**Data for processing**

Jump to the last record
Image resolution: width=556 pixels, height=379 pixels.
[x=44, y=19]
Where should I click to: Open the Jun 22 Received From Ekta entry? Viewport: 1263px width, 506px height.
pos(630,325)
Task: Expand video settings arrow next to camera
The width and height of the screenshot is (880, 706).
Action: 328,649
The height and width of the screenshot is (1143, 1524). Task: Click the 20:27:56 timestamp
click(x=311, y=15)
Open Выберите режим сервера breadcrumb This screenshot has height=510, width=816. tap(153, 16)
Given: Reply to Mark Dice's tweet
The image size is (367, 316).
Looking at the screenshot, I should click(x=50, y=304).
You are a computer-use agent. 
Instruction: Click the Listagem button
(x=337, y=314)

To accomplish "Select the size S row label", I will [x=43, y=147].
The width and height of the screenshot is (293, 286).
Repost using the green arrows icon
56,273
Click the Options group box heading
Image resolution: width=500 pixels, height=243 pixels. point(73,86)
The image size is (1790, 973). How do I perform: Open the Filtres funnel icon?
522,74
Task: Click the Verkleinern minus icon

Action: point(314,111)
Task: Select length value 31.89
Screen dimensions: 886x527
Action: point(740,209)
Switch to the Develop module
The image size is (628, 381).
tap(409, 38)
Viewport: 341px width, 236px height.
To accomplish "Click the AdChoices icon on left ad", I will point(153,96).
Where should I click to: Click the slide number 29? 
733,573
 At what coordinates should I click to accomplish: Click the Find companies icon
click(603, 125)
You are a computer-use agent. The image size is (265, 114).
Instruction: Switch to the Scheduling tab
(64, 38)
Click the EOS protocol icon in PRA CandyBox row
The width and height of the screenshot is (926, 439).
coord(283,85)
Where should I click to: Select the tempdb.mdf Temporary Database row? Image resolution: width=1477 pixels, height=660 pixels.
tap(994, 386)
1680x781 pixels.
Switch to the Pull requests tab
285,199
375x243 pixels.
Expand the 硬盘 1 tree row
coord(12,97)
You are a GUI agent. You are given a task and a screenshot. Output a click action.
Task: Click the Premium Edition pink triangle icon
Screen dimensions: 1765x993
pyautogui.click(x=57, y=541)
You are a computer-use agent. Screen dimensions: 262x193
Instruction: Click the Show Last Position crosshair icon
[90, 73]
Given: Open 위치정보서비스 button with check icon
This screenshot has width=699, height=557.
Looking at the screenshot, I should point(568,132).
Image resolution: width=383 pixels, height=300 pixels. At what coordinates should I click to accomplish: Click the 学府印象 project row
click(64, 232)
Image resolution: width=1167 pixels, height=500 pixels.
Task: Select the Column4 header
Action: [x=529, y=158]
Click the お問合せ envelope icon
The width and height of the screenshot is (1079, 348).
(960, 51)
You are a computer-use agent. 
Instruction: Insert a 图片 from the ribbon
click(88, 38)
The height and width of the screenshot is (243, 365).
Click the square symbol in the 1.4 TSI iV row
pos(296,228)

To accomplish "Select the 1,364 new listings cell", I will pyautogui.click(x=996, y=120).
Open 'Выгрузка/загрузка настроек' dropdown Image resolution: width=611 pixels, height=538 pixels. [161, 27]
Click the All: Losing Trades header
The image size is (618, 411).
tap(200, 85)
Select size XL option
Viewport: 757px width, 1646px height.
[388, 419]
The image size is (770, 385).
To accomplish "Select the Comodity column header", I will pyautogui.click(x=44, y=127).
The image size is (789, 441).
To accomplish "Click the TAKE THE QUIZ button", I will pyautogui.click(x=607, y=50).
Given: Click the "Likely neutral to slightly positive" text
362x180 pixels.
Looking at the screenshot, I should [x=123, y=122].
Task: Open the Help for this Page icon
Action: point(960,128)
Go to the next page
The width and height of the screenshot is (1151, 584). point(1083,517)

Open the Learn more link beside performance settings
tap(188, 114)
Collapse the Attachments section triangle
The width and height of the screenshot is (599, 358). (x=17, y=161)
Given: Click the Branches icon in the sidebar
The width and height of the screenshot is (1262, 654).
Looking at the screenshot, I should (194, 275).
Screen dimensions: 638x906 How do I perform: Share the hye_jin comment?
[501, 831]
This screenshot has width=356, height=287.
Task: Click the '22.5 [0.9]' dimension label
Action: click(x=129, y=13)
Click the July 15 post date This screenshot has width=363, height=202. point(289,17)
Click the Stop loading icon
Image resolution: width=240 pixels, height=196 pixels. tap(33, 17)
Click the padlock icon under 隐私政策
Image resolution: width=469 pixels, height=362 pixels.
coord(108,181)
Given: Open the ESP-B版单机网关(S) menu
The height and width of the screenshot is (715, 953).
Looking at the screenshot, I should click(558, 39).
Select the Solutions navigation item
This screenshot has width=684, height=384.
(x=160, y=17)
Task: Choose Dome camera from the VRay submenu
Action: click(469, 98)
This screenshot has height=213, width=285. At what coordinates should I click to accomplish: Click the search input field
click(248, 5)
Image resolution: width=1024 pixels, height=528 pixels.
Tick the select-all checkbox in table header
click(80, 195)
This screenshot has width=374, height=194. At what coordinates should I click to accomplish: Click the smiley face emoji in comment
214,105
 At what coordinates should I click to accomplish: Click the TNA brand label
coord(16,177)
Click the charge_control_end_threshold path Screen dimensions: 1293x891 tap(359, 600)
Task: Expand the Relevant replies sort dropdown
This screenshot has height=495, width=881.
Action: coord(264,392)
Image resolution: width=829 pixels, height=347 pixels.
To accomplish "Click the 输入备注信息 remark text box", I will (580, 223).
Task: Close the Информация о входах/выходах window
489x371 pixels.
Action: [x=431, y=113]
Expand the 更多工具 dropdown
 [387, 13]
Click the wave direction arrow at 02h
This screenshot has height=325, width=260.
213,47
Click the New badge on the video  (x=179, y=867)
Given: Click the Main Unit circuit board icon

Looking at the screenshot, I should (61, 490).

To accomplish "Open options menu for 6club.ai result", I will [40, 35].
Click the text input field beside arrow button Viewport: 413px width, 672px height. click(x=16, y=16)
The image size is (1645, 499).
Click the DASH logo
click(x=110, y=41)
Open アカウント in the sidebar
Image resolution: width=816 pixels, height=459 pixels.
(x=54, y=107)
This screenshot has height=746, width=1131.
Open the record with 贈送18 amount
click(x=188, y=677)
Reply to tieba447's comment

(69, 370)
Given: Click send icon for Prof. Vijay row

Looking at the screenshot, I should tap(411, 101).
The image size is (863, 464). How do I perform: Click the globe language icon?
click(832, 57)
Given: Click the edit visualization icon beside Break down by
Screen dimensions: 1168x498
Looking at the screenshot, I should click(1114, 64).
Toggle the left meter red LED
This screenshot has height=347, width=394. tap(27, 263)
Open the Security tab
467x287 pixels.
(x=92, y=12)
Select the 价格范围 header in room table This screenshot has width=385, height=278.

**Exercise brief**
Each entry needs to be copied out exactly as written.

**Your solution**
Jump to the last record
Image resolution: width=556 pixels, height=379 pixels.
[x=44, y=19]
Where should I click to: Open the Jun 22 Received From Ekta entry? Viewport: 1263px width, 506px height.
pos(630,325)
Task: Expand video settings arrow next to camera
The width and height of the screenshot is (880, 706).
Action: 328,649
The height and width of the screenshot is (1143, 1524). Task: Click the 20:27:56 timestamp
click(x=311, y=15)
Open Выберите режим сервера breadcrumb This screenshot has height=510, width=816. tap(153, 16)
Given: Reply to Mark Dice's tweet
The image size is (367, 316).
Looking at the screenshot, I should click(x=50, y=304).
You are a computer-use agent. 
Instruction: Click the Listagem button
(x=337, y=314)

To accomplish "Select the size S row label", I will [x=43, y=147].
The width and height of the screenshot is (293, 286).
Repost using the green arrows icon
56,273
Click the Options group box heading
Image resolution: width=500 pixels, height=243 pixels. point(73,86)
The image size is (1790, 973). How do I perform: Open the Filtres funnel icon?
522,74
Task: Click the Verkleinern minus icon

Action: point(314,111)
Task: Select length value 31.89
Screen dimensions: 886x527
Action: point(740,209)
Switch to the Develop module
The image size is (628, 381).
tap(409, 38)
Viewport: 341px width, 236px height.
To accomplish "Click the AdChoices icon on left ad", I will point(153,96).
Where should I click to: Click the slide number 29? 
733,573
 At what coordinates should I click to accomplish: Click the Find companies icon
click(603, 125)
You are a computer-use agent. The image size is (265, 114).
Instruction: Switch to the Scheduling tab
(64, 38)
Click the EOS protocol icon in PRA CandyBox row
The width and height of the screenshot is (926, 439).
coord(283,85)
Where should I click to: Select the tempdb.mdf Temporary Database row? Image resolution: width=1477 pixels, height=660 pixels.
tap(994, 386)
1680x781 pixels.
Switch to the Pull requests tab
285,199
375x243 pixels.
Expand the 硬盘 1 tree row
coord(12,97)
You are a GUI agent. You are given a task and a screenshot. Output a click action.
Task: Click the Premium Edition pink triangle icon
Screen dimensions: 1765x993
pyautogui.click(x=57, y=541)
You are a computer-use agent. Screen dimensions: 262x193
Instruction: Click the Show Last Position crosshair icon
[90, 73]
Given: Open 위치정보서비스 button with check icon
This screenshot has width=699, height=557.
Looking at the screenshot, I should point(568,132).
Image resolution: width=383 pixels, height=300 pixels. At what coordinates should I click to accomplish: Click the 学府印象 project row
click(64, 232)
Image resolution: width=1167 pixels, height=500 pixels.
Task: Select the Column4 header
Action: [x=529, y=158]
Click the お問合せ envelope icon
The width and height of the screenshot is (1079, 348).
(960, 51)
You are a computer-use agent. 
Instruction: Insert a 图片 from the ribbon
click(88, 38)
The height and width of the screenshot is (243, 365).
Click the square symbol in the 1.4 TSI iV row
pos(296,228)

To accomplish "Select the 1,364 new listings cell", I will pyautogui.click(x=996, y=120).
Open 'Выгрузка/загрузка настроек' dropdown Image resolution: width=611 pixels, height=538 pixels. [161, 27]
Click the All: Losing Trades header
The image size is (618, 411).
tap(200, 85)
Select size XL option
Viewport: 757px width, 1646px height.
[388, 419]
The image size is (770, 385).
To accomplish "Select the Comodity column header", I will pyautogui.click(x=44, y=127).
The image size is (789, 441).
To accomplish "Click the TAKE THE QUIZ button", I will pyautogui.click(x=607, y=50).
Given: Click the "Likely neutral to slightly positive" text
362x180 pixels.
Looking at the screenshot, I should [x=123, y=122].
Task: Open the Help for this Page icon
Action: point(960,128)
Go to the next page
The width and height of the screenshot is (1151, 584). point(1083,517)

Open the Learn more link beside performance settings
tap(188, 114)
Collapse the Attachments section triangle
The width and height of the screenshot is (599, 358). (x=17, y=161)
Given: Click the Branches icon in the sidebar
The width and height of the screenshot is (1262, 654).
Looking at the screenshot, I should (194, 275).
Screen dimensions: 638x906 How do I perform: Share the hye_jin comment?
[501, 831]
This screenshot has width=356, height=287.
Task: Click the '22.5 [0.9]' dimension label
Action: click(x=129, y=13)
Click the July 15 post date This screenshot has width=363, height=202. point(289,17)
Click the Stop loading icon
Image resolution: width=240 pixels, height=196 pixels. tap(33, 17)
Click the padlock icon under 隐私政策
Image resolution: width=469 pixels, height=362 pixels.
coord(108,181)
Given: Open the ESP-B版单机网关(S) menu
The height and width of the screenshot is (715, 953).
Looking at the screenshot, I should click(558, 39).
Select the Solutions navigation item
This screenshot has width=684, height=384.
(x=160, y=17)
Task: Choose Dome camera from the VRay submenu
Action: click(469, 98)
This screenshot has height=213, width=285. At what coordinates should I click to accomplish: Click the search input field
click(248, 5)
Image resolution: width=1024 pixels, height=528 pixels.
Tick the select-all checkbox in table header
click(80, 195)
This screenshot has width=374, height=194. At what coordinates should I click to accomplish: Click the smiley face emoji in comment
214,105
 At what coordinates should I click to accomplish: Click the TNA brand label
coord(16,177)
Click the charge_control_end_threshold path Screen dimensions: 1293x891 tap(359, 600)
Task: Expand the Relevant replies sort dropdown
This screenshot has height=495, width=881.
Action: coord(264,392)
Image resolution: width=829 pixels, height=347 pixels.
To accomplish "Click the 输入备注信息 remark text box", I will (580, 223).
Task: Close the Информация о входах/выходах window
489x371 pixels.
Action: [x=431, y=113]
Expand the 更多工具 dropdown
 [387, 13]
Click the wave direction arrow at 02h
This screenshot has height=325, width=260.
213,47
Click the New badge on the video  (x=179, y=867)
Given: Click the Main Unit circuit board icon

Looking at the screenshot, I should (61, 490).

To accomplish "Open options menu for 6club.ai result", I will [40, 35].
Click the text input field beside arrow button Viewport: 413px width, 672px height. click(x=16, y=16)
The image size is (1645, 499).
Click the DASH logo
click(x=110, y=41)
Open アカウント in the sidebar
Image resolution: width=816 pixels, height=459 pixels.
(x=54, y=107)
This screenshot has height=746, width=1131.
Open the record with 贈送18 amount
click(x=188, y=677)
Reply to tieba447's comment

(69, 370)
Given: Click send icon for Prof. Vijay row

Looking at the screenshot, I should tap(411, 101).
The image size is (863, 464). How do I perform: Click the globe language icon?
click(832, 57)
Given: Click the edit visualization icon beside Break down by
Screen dimensions: 1168x498
Looking at the screenshot, I should click(1114, 64).
Toggle the left meter red LED
This screenshot has height=347, width=394. tap(27, 263)
Open the Security tab
467x287 pixels.
(x=92, y=12)
Select the 价格范围 header in room table This screenshot has width=385, height=278.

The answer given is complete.